Work to be completed: Reproduce the records below exactly, but only between the lines holding "公示公告 (1092, 117)" and "polityka cookies (115, 357)", inclusive.

Record excerpts:

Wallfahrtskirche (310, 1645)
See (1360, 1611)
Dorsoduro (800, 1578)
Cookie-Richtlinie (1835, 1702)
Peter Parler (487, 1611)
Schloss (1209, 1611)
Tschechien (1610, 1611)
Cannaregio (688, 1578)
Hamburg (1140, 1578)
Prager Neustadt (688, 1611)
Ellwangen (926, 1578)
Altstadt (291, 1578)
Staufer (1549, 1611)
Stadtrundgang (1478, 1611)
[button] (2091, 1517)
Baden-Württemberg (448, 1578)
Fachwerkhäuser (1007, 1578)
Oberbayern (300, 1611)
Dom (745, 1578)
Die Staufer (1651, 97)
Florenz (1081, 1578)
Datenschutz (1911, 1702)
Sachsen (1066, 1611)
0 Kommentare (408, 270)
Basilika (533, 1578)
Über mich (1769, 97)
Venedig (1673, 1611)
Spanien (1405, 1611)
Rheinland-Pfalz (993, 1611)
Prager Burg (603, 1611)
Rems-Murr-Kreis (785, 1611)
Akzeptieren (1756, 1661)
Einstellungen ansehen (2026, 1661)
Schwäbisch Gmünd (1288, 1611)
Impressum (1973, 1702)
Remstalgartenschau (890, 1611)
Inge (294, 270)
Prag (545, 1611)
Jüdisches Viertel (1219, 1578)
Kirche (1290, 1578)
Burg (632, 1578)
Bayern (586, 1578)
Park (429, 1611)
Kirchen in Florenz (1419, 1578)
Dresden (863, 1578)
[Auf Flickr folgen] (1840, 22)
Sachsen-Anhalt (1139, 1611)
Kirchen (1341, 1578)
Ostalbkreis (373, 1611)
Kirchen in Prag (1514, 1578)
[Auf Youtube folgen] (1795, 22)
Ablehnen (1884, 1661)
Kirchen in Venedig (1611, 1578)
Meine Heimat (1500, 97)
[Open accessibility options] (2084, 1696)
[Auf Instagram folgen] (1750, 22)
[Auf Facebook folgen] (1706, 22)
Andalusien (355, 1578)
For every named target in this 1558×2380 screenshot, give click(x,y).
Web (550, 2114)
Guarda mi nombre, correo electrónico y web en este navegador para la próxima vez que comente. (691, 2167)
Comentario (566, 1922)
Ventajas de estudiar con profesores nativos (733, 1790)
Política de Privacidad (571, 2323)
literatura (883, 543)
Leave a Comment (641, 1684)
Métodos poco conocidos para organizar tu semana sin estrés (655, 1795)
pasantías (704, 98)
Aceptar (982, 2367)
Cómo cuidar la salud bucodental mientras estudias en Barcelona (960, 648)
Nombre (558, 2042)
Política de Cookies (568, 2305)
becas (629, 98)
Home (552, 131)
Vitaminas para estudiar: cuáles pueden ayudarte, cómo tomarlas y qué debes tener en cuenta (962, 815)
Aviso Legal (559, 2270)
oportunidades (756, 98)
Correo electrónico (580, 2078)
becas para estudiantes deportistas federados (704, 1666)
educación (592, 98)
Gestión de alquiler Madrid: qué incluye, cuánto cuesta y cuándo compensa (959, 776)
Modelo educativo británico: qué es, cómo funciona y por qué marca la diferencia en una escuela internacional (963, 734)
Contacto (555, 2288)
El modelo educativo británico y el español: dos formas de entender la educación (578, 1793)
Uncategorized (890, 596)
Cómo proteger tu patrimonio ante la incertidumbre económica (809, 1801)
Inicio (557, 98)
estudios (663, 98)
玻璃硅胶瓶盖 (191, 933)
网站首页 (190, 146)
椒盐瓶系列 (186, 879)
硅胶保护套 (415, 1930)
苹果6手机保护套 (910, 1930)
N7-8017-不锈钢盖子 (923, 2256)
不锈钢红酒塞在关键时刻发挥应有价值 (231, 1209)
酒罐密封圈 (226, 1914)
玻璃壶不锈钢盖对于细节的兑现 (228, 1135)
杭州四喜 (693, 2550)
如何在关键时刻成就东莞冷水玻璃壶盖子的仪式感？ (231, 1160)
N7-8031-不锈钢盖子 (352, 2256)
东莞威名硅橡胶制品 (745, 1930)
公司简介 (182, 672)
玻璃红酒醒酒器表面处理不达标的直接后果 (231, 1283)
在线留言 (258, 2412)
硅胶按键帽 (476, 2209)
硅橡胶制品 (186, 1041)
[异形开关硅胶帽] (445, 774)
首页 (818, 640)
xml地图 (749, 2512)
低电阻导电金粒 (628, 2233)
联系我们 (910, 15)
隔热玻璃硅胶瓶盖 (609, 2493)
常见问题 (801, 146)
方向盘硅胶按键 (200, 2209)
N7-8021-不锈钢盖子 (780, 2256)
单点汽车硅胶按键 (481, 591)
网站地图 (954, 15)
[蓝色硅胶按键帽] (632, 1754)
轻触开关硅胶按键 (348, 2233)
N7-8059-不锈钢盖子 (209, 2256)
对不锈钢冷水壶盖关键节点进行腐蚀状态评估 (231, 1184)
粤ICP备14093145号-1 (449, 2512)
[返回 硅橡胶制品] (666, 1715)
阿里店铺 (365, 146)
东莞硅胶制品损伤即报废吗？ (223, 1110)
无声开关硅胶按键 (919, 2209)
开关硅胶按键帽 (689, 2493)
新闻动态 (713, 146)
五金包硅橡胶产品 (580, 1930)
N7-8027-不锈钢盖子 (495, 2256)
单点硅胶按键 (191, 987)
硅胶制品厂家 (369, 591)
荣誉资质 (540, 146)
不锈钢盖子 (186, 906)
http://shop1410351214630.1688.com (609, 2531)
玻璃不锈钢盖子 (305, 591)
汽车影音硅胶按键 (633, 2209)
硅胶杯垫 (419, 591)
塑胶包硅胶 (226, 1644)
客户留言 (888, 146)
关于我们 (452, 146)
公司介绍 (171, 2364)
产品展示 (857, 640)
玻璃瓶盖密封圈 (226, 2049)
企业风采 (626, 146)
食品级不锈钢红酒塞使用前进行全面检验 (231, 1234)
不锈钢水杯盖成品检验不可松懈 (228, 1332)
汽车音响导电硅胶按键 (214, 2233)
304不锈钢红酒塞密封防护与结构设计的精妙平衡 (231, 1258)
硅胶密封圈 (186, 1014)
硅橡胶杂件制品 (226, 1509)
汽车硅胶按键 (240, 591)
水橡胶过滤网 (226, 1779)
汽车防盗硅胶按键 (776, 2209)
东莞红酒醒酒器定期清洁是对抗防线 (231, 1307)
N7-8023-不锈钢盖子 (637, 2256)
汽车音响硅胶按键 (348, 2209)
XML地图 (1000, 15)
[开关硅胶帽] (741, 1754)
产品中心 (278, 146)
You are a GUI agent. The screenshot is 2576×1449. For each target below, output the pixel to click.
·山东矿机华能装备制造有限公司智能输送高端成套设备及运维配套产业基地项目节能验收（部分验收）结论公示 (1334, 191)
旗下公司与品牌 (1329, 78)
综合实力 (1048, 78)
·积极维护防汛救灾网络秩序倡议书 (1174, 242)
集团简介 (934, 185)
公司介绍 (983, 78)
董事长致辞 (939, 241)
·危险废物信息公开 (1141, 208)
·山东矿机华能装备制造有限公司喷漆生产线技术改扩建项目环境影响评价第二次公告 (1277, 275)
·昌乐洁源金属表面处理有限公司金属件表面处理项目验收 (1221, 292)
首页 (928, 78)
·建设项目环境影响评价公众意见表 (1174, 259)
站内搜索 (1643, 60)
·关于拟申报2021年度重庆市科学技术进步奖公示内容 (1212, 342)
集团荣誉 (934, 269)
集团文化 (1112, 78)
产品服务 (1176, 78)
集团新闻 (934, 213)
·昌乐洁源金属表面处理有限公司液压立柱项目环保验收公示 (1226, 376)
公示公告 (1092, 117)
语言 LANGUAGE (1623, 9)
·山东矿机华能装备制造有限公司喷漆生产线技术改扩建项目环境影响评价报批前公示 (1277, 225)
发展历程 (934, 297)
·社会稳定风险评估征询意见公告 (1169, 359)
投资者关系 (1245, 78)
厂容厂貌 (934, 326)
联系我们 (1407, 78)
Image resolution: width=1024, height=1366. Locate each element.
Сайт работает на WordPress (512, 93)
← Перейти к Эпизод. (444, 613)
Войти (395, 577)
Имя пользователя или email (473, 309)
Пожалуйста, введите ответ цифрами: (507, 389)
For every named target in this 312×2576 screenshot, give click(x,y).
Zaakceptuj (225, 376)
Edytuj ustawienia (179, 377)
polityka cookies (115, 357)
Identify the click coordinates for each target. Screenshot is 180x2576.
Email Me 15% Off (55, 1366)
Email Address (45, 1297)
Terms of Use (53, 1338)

Task answer:
公示公告 (1092, 117)
语言 LANGUAGE (1623, 9)
·山东矿机华能装备制造有限公司喷漆生产线技术改扩建项目环境影响评价报批前公示 (1277, 225)
发展历程 (934, 297)
·社会稳定风险评估征询意见公告 (1169, 359)
投资者关系 (1245, 78)
厂容厂貌 (934, 326)
联系我们 (1407, 78)
Image resolution: width=1024, height=1366. Locate each element.
Сайт работает на WordPress (512, 93)
← Перейти к Эпизод. (444, 613)
Войти (395, 577)
Имя пользователя или email (473, 309)
Пожалуйста, введите ответ цифрами: (507, 389)
For every named target in this 312×2576 screenshot, give click(x,y).
Zaakceptuj (225, 376)
Edytuj ustawienia (179, 377)
polityka cookies (115, 357)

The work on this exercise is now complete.